İlim ve Medeniyet
Yeni Nesil Sosyal Bilimler Platformu
Gene yüzüme gözüme bulaştırdım.
Hiçbir işi düzgün yapmamaya yemin etmişim sanki
"Bu işin zaten en başından beri yürümeyeceğini biliyormuşçasına bir sesle..."
– İmkânın varken neden vazgeçmedin, Şef?
+ Kanatsız doğmuş kuş misali, Alfred... Fıtratıma tersim.
Aslında ben de biliyordum bu işin yürümeyeceğini ama kendime engel olamadım.
Belki de hayattaki en büyük hatamdır, kısmetim olmayacağını bildiğim şeyleri kaderim sanmam.

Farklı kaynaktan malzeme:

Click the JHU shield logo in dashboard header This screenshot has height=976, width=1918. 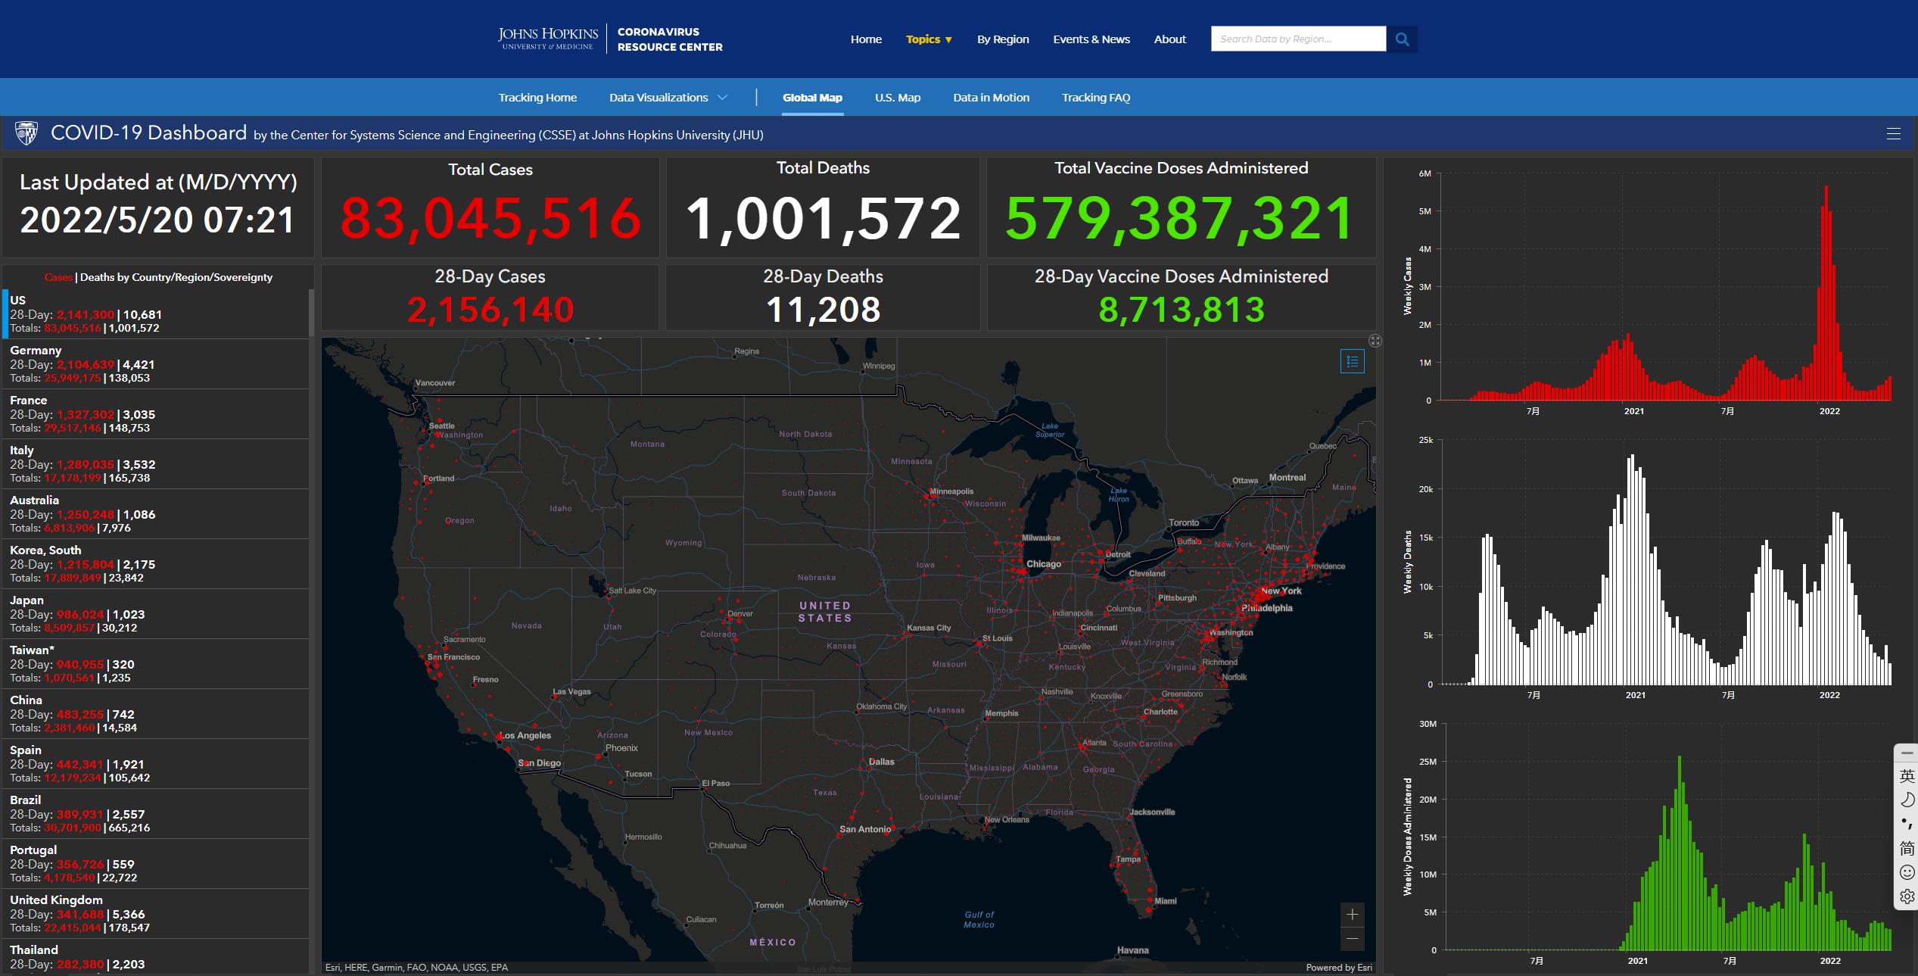pyautogui.click(x=26, y=134)
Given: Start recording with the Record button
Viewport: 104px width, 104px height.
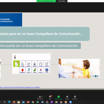Looking at the screenshot, I should point(67,98).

Galiba artık hayallerimi yontup ufaltmayı öğrenmeliyim.
Konuşmalarımdan sonra Alfred, çok üzüldüğümü anlamıştı.
Ve sıkıldığımı da... Çünkü o, yalnız kalmayı, tek başıma oturup hayaller kurmayı, tek başıma kitap okumayı ne kadar çok sevdiğimi biliyordu.
– Biraz yalnız kalman gerek, Şef. Şimdilik gidiyorum ama daha sonra tekrar uğrayacağım.
Alfred’i uğurladıktan sonra, mutfakta loş ışık altında duran sandalyeyi fark ettim ve oraya doğru gittim.
Üstündeki tozdan, uzun bir süredir kimsenin üzerine oturmadığı anlaşılıyordu.
Severim insan elinin değmediği şeyi...
İnsan elinin uzatıp da ulaşamadığı her şey benim için kutsaldır; cennetten bir parça gibidir.
İnsan elinin değdiği şeyler ise gözümde bir yığın çöpten ibarettir.
Sahi, işlediğim hangi günahın içinde insanoğlunun parmağı yoktu ki?
Bu nedenle insanlarla aramda hep bir mesafe bulunur.
Genellikle yalnızlığımda boğulmayı tercih ederim.
Geçenlerde Alfred, neden bu denli çok kitap okuduğumu, neden o kitap yığınlarının arasında yaşadığımı sormuştu.
Çünkü oradaki karakterler beni üzebilecek kadar gerçek değiller.
İnsanlar sadece çıkarları doğrultusunda bir arada bulunmaya meyilli canlılardır.
Bir anne bile sırf çıkarı için çocuğunu sever; çünkü onu sevdiğinde mutlu olur.
Doğanın kanunudur bu.
Şayet anne, çocuğunu her sevmeye kalktığında acı çekseydi, acaba gene sever miydi? (Muamma...)
Üstelik neden böylesine adaletsiz, eşit şartların sağlanmadığı bir dünyada, bu insanların arasında onlarla birlikte yaşamayı isteyeyim ki?
Yaşamak, saf altın misali...
Benim eşelemekten tırnaklarımın altı pas, kir; sırtımdan kemik sesleri gelirken...
Onların eline kazma kürek verildi.
Toprak ana bana çürük elma, onlara ise bakire bir bahçe sundu.
Üstelik artık gökyüzüne de dargınım...
Bana damlatırken, onlara oluk oluk akıtıyordu.